### Task to complete
An accurate, complete copy of the records below is required.

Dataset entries
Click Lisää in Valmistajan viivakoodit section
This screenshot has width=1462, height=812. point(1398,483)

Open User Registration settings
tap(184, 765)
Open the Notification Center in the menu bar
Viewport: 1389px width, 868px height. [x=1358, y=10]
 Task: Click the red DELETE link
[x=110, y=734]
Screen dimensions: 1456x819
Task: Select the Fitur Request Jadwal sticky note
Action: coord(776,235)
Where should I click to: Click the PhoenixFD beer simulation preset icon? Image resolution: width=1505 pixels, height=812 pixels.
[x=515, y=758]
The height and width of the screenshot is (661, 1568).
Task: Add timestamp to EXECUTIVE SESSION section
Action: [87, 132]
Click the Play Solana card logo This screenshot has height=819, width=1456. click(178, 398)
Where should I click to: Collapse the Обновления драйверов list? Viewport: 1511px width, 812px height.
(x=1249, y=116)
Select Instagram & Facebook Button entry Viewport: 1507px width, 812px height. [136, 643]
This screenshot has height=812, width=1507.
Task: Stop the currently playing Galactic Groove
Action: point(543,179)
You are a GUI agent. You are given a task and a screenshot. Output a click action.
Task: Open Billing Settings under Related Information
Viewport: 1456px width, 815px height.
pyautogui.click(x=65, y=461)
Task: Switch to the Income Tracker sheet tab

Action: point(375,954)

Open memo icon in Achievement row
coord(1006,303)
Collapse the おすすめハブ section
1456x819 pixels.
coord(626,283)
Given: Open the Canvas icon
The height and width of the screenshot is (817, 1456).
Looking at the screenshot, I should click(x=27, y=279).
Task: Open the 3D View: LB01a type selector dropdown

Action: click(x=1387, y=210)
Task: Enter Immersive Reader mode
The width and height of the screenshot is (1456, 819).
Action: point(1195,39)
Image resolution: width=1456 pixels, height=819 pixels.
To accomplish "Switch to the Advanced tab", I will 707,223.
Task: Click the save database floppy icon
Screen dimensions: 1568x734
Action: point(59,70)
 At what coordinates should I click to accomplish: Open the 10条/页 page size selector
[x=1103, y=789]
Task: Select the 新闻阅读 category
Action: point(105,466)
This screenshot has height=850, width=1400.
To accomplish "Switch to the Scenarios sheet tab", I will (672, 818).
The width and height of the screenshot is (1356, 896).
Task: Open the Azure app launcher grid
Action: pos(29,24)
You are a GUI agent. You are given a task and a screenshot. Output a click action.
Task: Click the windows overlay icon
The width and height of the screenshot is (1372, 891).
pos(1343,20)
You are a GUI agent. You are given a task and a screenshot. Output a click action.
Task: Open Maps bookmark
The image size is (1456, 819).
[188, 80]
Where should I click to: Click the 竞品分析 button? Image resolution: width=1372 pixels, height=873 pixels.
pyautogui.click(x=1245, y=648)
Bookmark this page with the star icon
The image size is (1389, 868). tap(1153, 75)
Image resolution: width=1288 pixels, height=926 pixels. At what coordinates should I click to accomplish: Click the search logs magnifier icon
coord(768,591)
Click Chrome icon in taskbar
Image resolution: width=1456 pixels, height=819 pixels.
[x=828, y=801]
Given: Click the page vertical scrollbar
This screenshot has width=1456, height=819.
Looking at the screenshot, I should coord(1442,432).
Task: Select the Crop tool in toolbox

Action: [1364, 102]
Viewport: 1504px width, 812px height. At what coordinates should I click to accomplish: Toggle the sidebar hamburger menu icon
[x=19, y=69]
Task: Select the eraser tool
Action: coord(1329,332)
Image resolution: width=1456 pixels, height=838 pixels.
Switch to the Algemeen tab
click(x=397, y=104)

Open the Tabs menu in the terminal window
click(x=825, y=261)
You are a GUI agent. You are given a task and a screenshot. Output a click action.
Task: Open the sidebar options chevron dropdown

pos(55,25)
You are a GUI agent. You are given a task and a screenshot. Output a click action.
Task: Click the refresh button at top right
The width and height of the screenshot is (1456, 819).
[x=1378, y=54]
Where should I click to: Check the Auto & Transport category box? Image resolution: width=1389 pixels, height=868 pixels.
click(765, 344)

### Written answer
Click Lisää in Valmistajan viivakoodit section
This screenshot has width=1462, height=812. point(1398,483)

Open User Registration settings
tap(184, 765)
Open the Notification Center in the menu bar
Viewport: 1389px width, 868px height. [x=1358, y=10]
 Task: Click the red DELETE link
[x=110, y=734]
Screen dimensions: 1456x819
Task: Select the Fitur Request Jadwal sticky note
Action: coord(776,235)
Where should I click to: Click the PhoenixFD beer simulation preset icon? Image resolution: width=1505 pixels, height=812 pixels.
[x=515, y=758]
The height and width of the screenshot is (661, 1568).
Task: Add timestamp to EXECUTIVE SESSION section
Action: [87, 132]
Click the Play Solana card logo This screenshot has height=819, width=1456. click(178, 398)
Where should I click to: Collapse the Обновления драйверов list? Viewport: 1511px width, 812px height.
(x=1249, y=116)
Select Instagram & Facebook Button entry Viewport: 1507px width, 812px height. [136, 643]
This screenshot has height=812, width=1507.
Task: Stop the currently playing Galactic Groove
Action: point(543,179)
You are a GUI agent. You are given a task and a screenshot. Output a click action.
Task: Open Billing Settings under Related Information
Viewport: 1456px width, 815px height.
pyautogui.click(x=65, y=461)
Task: Switch to the Income Tracker sheet tab

Action: point(375,954)

Open memo icon in Achievement row
coord(1006,303)
Collapse the おすすめハブ section
1456x819 pixels.
coord(626,283)
Given: Open the Canvas icon
The height and width of the screenshot is (817, 1456).
Looking at the screenshot, I should click(x=27, y=279).
Task: Open the 3D View: LB01a type selector dropdown

Action: click(x=1387, y=210)
Task: Enter Immersive Reader mode
The width and height of the screenshot is (1456, 819).
Action: point(1195,39)
Image resolution: width=1456 pixels, height=819 pixels.
To accomplish "Switch to the Advanced tab", I will 707,223.
Task: Click the save database floppy icon
Screen dimensions: 1568x734
Action: point(59,70)
 At what coordinates should I click to accomplish: Open the 10条/页 page size selector
[x=1103, y=789]
Task: Select the 新闻阅读 category
Action: point(105,466)
This screenshot has height=850, width=1400.
To accomplish "Switch to the Scenarios sheet tab", I will (672, 818).
The width and height of the screenshot is (1356, 896).
Task: Open the Azure app launcher grid
Action: pos(29,24)
You are a GUI agent. You are given a task and a screenshot. Output a click action.
Task: Click the windows overlay icon
The width and height of the screenshot is (1372, 891).
pos(1343,20)
You are a GUI agent. You are given a task and a screenshot. Output a click action.
Task: Open Maps bookmark
The image size is (1456, 819).
[188, 80]
Where should I click to: Click the 竞品分析 button? Image resolution: width=1372 pixels, height=873 pixels.
pyautogui.click(x=1245, y=648)
Bookmark this page with the star icon
The image size is (1389, 868). tap(1153, 75)
Image resolution: width=1288 pixels, height=926 pixels. At what coordinates should I click to accomplish: Click the search logs magnifier icon
coord(768,591)
Click Chrome icon in taskbar
Image resolution: width=1456 pixels, height=819 pixels.
[x=828, y=801]
Given: Click the page vertical scrollbar
This screenshot has width=1456, height=819.
Looking at the screenshot, I should coord(1442,432).
Task: Select the Crop tool in toolbox

Action: [1364, 102]
Viewport: 1504px width, 812px height. At what coordinates should I click to accomplish: Toggle the sidebar hamburger menu icon
[x=19, y=69]
Task: Select the eraser tool
Action: coord(1329,332)
Image resolution: width=1456 pixels, height=838 pixels.
Switch to the Algemeen tab
click(x=397, y=104)

Open the Tabs menu in the terminal window
click(x=825, y=261)
You are a GUI agent. You are given a task and a screenshot. Output a click action.
Task: Open the sidebar options chevron dropdown

pos(55,25)
You are a GUI agent. You are given a task and a screenshot. Output a click action.
Task: Click the refresh button at top right
The width and height of the screenshot is (1456, 819).
[x=1378, y=54]
Where should I click to: Check the Auto & Transport category box? Image resolution: width=1389 pixels, height=868 pixels.
click(765, 344)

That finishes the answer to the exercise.